Over the next four years, officials said the list had been increasingly trimmed but there had been calls to do away with the list that, Sikh groups say, had come to represent “the relationship between Sikh living overseas and Indians the 1984 Operation Bluestar”.
These ostracized Sikhs have been mostly living in the US and Canada in North America; and the UK, France, and Germany. It has included Sikh society leaders who promoted the cause of Khalistan, former militants, those associated with the philosophy without an illegal record, and those who sought political refuge challenging the threat to their lives from the Indian officials.

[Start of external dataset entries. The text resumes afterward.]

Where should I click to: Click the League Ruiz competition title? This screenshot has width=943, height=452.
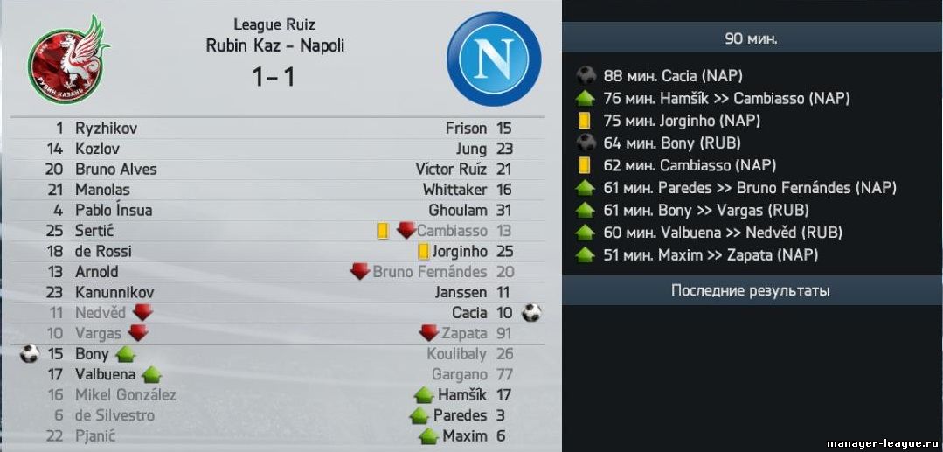[274, 24]
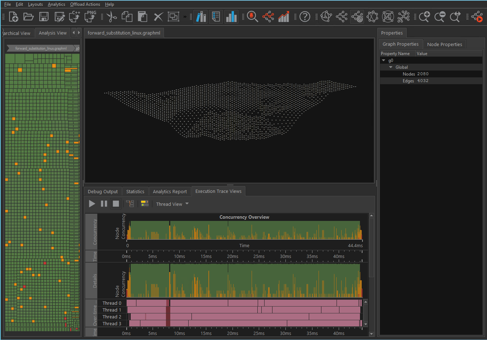Open the Thread View dropdown

click(x=172, y=204)
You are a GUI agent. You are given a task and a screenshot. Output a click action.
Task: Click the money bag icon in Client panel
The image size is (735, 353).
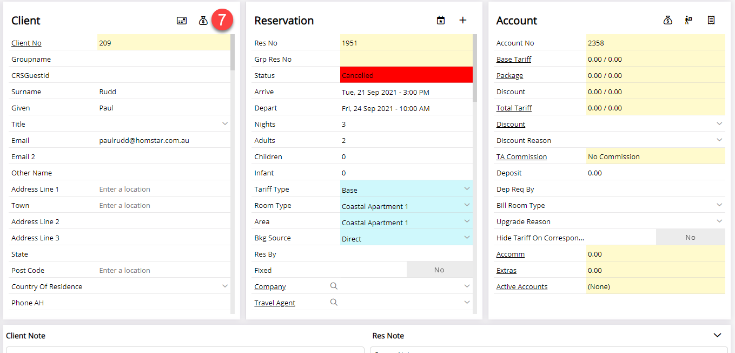coord(203,21)
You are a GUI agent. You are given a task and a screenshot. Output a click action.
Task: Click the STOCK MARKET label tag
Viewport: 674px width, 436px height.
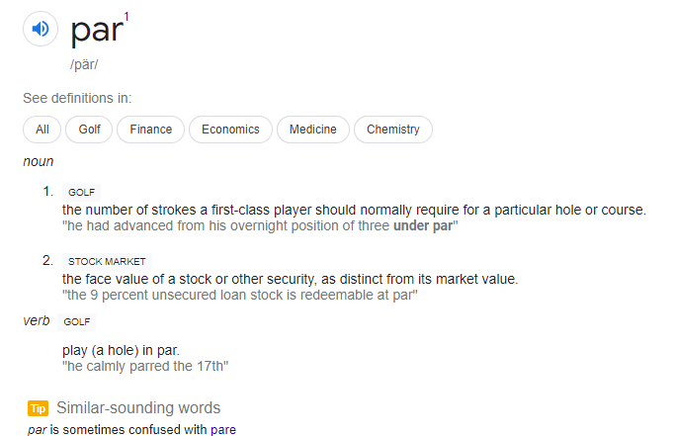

“This review is an incessant and active process and is a part of a standard exercise. Such a review will afford an occasion to such Sikh overseas nationals to visit India, meet their family members and reconnect to their roots, ” the official stated.
During the 1980s – when the militant association for a divided Sikh native soil was at its peak – many Sikh Indian nationals and overseas nationals belonging to Sikh society fell to anti-India misinformation.
Some of them even fled India to get away from Indian authorities, became overseas nationals and took refuge outside India. They were placed in the adverse list till 2016, making them disqualified to gain visa services to visit India, ” the official mentioned.
These people will also be qualified to apply for registration as Overseas Citizen of India (OCI) cardholder after they have held normal visas for at least two years.